# Exercise set:
1 – Answer these questions from the passage on attention SAEs in GPT-2 Small:
(a) On average, how many features fire in the SAEs?
(b) Which three feature families from the two layer model also appear in GPT-2 Small?
(c) What example phrase and predicted word are given for the n-gram features?
2 – Write the next part of the passage on attention SAEs in GPT-2 Small, continuing after its final sentence.

** Excerpt follows **

The SAEs seem good, often recovering more than 80% of the loss relative to zero ablation, and are sparse with less than 20 features firing on average. The majority of the live features are interpretable
We also find new, interesting feature families that we didn’t find in the two layer model, providing hints about fundamentally different capabilities in GPT-2 Small
See our feature interface to browse the first 30 features for each layer
In Sparse Autoencoders Work on Attention Layer Outputs we showed that we can apply SAEs to extract sparse interpretable features from the last attention layer of a two layer transformer. We have since applied the same technique to a 12-layer model, GPT-2 Small, and continue to find sparse, interpretable features in every layer. Our SAEs often recover more than 80% of the loss[1], and are sparse with less than 20 features firing on average. We perform shallow investigations of the first 30 features from each layer, and we find that the majority (often 80%+) of non-dead SAEs features are interpretable. See the features with our interactive visualizations for each layer.
We open source our SAEs in hope that they will be useful to other researchers currently working on dictionary learning. We are particularly excited about using these SAEs to better understand attention circuits at the feature level. See the SAEs on Hugging Face or load them using this colab notebook. Below we provide the key metrics for each SAE:
It’s worth noting that we didn’t do much differently to train these,[2] leaving us optimistic about the tractability of scaling attention SAEs to even bigger models.
Excitingly, we also continue to identify feature families. We find features from all three of the families that we identified in the two layer model: induction features, local context features, and high level context features. This provides us hope that some of our lessons from interpreting features in smaller models will continue to generalize.
We also find new, interesting feature families in GPT-2 Small, suggesting that attention SAEs can provide valuable hints about new[3] capabilities that larger models have learned. Some new features include:
Successor features, which activate when predicting the next item in a sequence such as “15, 16” → “17” (which are partly coming from Successor Heads in the model), and boost the logits of the next item.
Duplicate token features, which activate on the second instance of a token (heads discussed in this section of A Mathematical Framework for Transformer Circuits”)
n-gram features, which predict a word in a common n-gram, like “two and a” → “half”, a surprising use of attention in a real model
We note that these feature families corroborate most known attention mechanisms found in GPT-2 Small in the literature.[4] The fact that the SAE lens organically agrees with other techniques gives us confidence that we are headed in the right direction.
Looking forward, we are most excited about leveraging our attention SAEs for circuit analysis at the feature level, and using them to develop a more detailed understanding of attention heads.
Feature Families
We continue to find the existence of feature families in GPT-2 Small. We find familiar families from the two layer model, like induction, as well as new, interesting feature families that seem new to GPT-2 Small. We are excited about both.
The familiar features show us that our efforts interpreting smaller models are not in vain, as at least some of the features may generalize. On the other hand, the new features suggest that we can use our SAEs to gain insight into fundamentally new and more interesting capabilities as we scale up to larger models.
We choose to highlight the most interesting features that show up in the middle-to-late layers. For a more comprehensive view of what each layer learns, see the interactive visualizations. While we don’t rigorously study these features in detail, we showcase signs of life using techniques like max activating dataset examples, direct feature attribution, and weight based logit analysis.

** End of Excerpt **
** The data follows **

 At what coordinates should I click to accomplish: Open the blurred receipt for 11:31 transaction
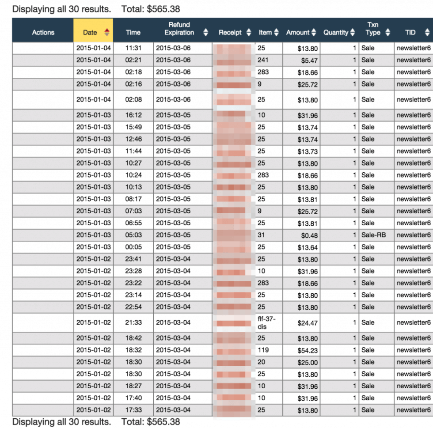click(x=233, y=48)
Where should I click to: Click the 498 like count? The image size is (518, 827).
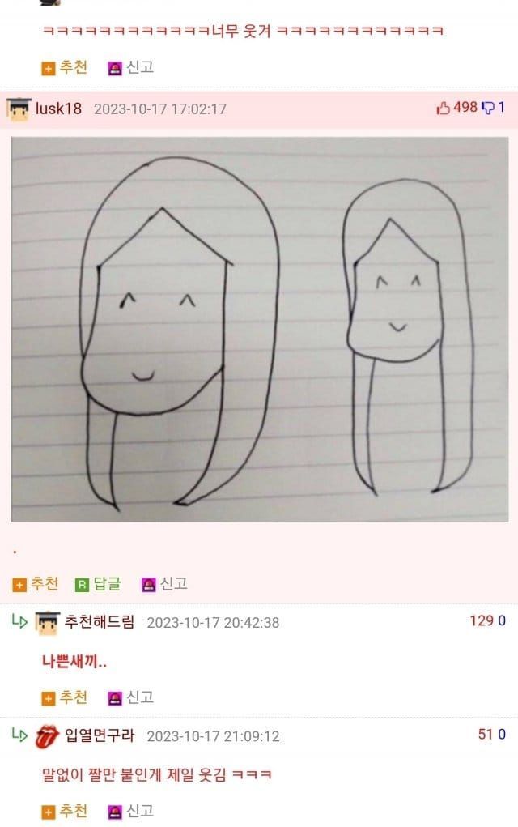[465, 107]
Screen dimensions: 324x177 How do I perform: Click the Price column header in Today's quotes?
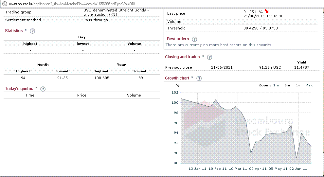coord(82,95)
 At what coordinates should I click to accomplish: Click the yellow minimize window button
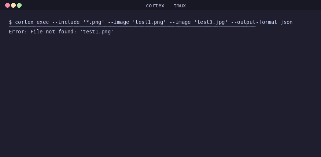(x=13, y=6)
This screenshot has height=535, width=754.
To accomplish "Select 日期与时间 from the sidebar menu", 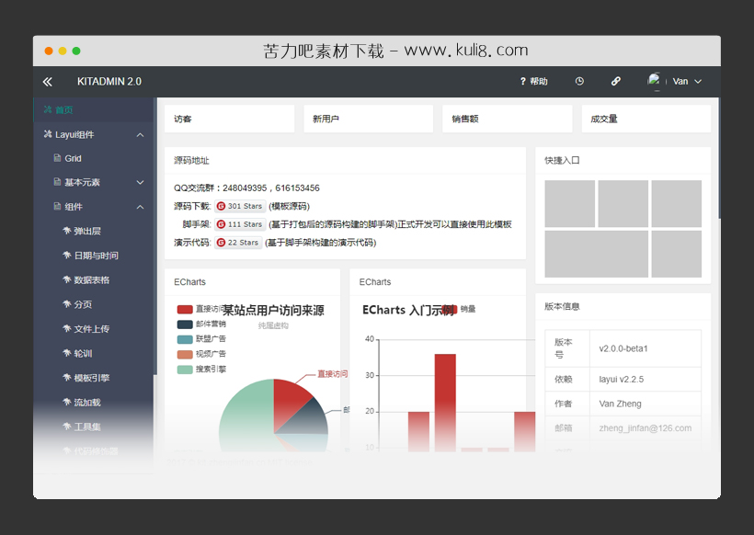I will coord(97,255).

** End of The data **
** The data follows **

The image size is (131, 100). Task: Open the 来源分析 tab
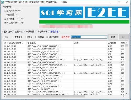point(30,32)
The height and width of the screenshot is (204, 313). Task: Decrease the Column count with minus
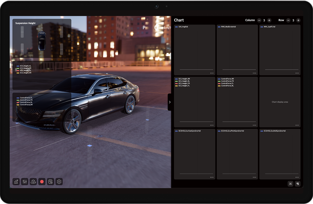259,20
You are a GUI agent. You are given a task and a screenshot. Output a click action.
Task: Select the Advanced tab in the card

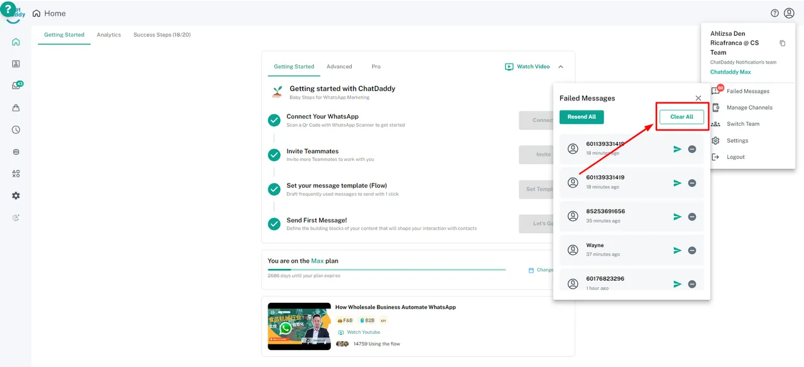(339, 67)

** End of The data **

# Answers per task:
1 –
(a) Fewer than 20.
(b) Induction features, local context features and high level context features.
(c) "two and a" → "half".

2 –
Induction Features
We continue to find many induction features in the middle-to-late layers of GPT2 small. Just as we found in the two layer model, these seem to be of the form “X is next by induction”, where X is some token in the vocabulary. Specifically, they activate on the second token in prompts of the form “<token> X … <token>”.
To see what past information is being used to compute these features, we leverage our “direct feature attribution” (aka DFA) technique by decomposing the feature activations into a linear combination of the contributions from the value vectors at each source position. We add this to our feature interface, highlighting the position with the top DFA in blue. We observe that the attention layer is moving the previous instance of ‘X’ following the first <token> to compute this feature. Here is one example of a “‘-’ is next by induction” feature from layer 5:
These features also have an interpretable causal effect, clearly boosting the logits of X (in this case ‘-’).
We also find that the decoder weights of the SAE mostly attribute these features to a subset of the induction heads of GPT-2 Small. In this case, L5H5.[5]
We attempted to heuristically identify induction related features using a similar heuristic to the one applied in our previous post on a 2L model. Consider layer 6 which has one induction head L6H9. As the equivalent of the Induction Selection Heuristic, we then identified features in Layer 6 which had at least 50% weight based attribution to L6H9. We applied the same Induction Behavior Heuristic as in the previous post (namely, at least 60% induction pass rate on a batch of 200 examples) to heuristically identify 117 of 158 possible induction features, showing the technique generalizes to GPT-2-Small.
As a negative sanity check, we randomly chose features that passed an inversion of the Induction Selection Heuristic (namely less than 20% attribution to L6H9) and found that none of the features passed the Induction Behavior Heuristic.
Duplicate Token Features
We now highlight new feature families that we did not observe during our analysis of the two layer model. In Layer 3, we find many features which activate on repeated tokens. However, unlike induction, these have high direct feature attribution to the previous instance of that token (rather than the token following the previous instance).
We also notice that the norms of the decoder weights corresponding to L3H0, identified as a duplicate token head by Wang et al, stand out. This shows that, similar to the induction feature, we can use weight based attribution to heads with previously known mechanisms to suggest the existence of certain feature families and vice versa.
Successor Features
In our Layer 9 SAE, we find features that activate in sequences of numbers, dates, letters, etc. The DFA by source position also suggests that the attention layer is looking back at the previous item(s) to compute this feature.
The top logits of these features are also interpretable, suggesting that these features boost the next item in the sequence. Finally, the decoder weight norms also suggest that they heavily rely on head 9.1, a successor head in GPT-2 Small.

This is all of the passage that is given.